IT feels good to write again.
For weeks, VOICE has been silent on News Point Nigeria, and so have I. But absence, as they say, is not always disappearance. Sometimes it is reflection.
Sometimes it is watching the world swirl into moments you don’t yet have the words for. And sometimes, it is the simple ache of exhaustion; emotional, intellectual, spiritual.
But now, VOICE is back. Not because everything is better, but because the silence has grown heavier than the noise. And today, I must ask a question that has lingered in my chest: Do we have to die first to be truly seen, truly heard, and truly valued?
When former President Muhammadu Buhari passed, the air in Nigeria shifted. Not with thunder, not with protest, but with a peculiar silence, a hush that falls when something larger than politics, pain or party lines has occurred. I paused. I didn’t cry. I didn’t rejoice. I simply… paused.
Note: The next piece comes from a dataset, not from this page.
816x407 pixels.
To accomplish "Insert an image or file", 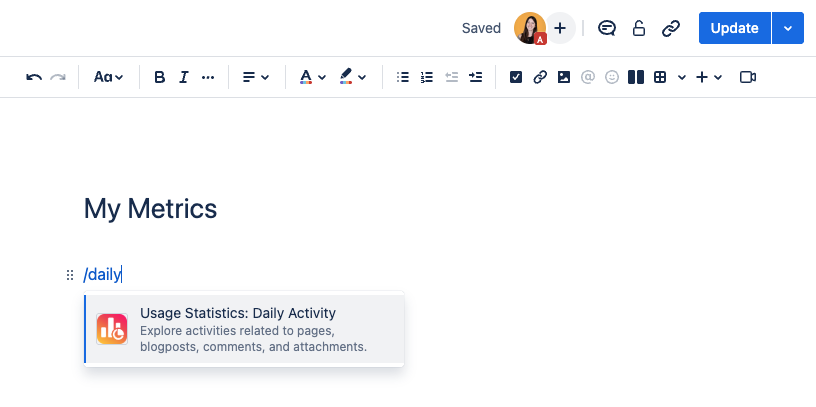I will [x=564, y=77].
This was a man whose name, during his presidency, invoked anger, hunger, frustration, and even hopelessness in many. We queued for fuel, for cash, for visas. We waited for answers. For hope. And what we got instead was silence.
A long, cold silence that echoed from Aso Rock into every home and every heart.
And we blamed him. Loudly. We criticized him. Relentlessly. We held him to account as citizens should.
But the moment he died, something strange happened: that same voice that had raged against him, whispered prayers. That same mouth that had cursed his leadership, sang his praises. The same Nigeria that once called him a failure began to call him a patriot, a father, a hero.
Why?
Why do we save our kindest words for after death?
It’s not just Buhari. This strange habit, this national amnesia wrapped in mourning cloth has become a pattern. We saw it again with the passing of Alhaji Aminu Dantata, a man who gave so much and asked for so little.
A towering figure in Northern Nigeria, known more in quiet circles than in headlines. His death barely made noise in a country where noise is cheap. But those who knew really felt the weight of his exit.
We have also seen the same wave of late reverence following the death of figures like Ọba Sikiru Kayọde Adetọna, the Awujale of Ijebuland, and many others who shaped our national consciousness in ways that only become clear in their absence.
Why is it that we find such clarity at gravesides? Why do our tongues find restraint only after the final breath?
Let me be clear: this is not about whitewashing failure. Buhari’s record remains what it is flawed and controversial. We should not erase critique in the name of courtesy.
But what I am realizing what grief keeps teaching me is that people are more than their office, their errors, or even their intentions.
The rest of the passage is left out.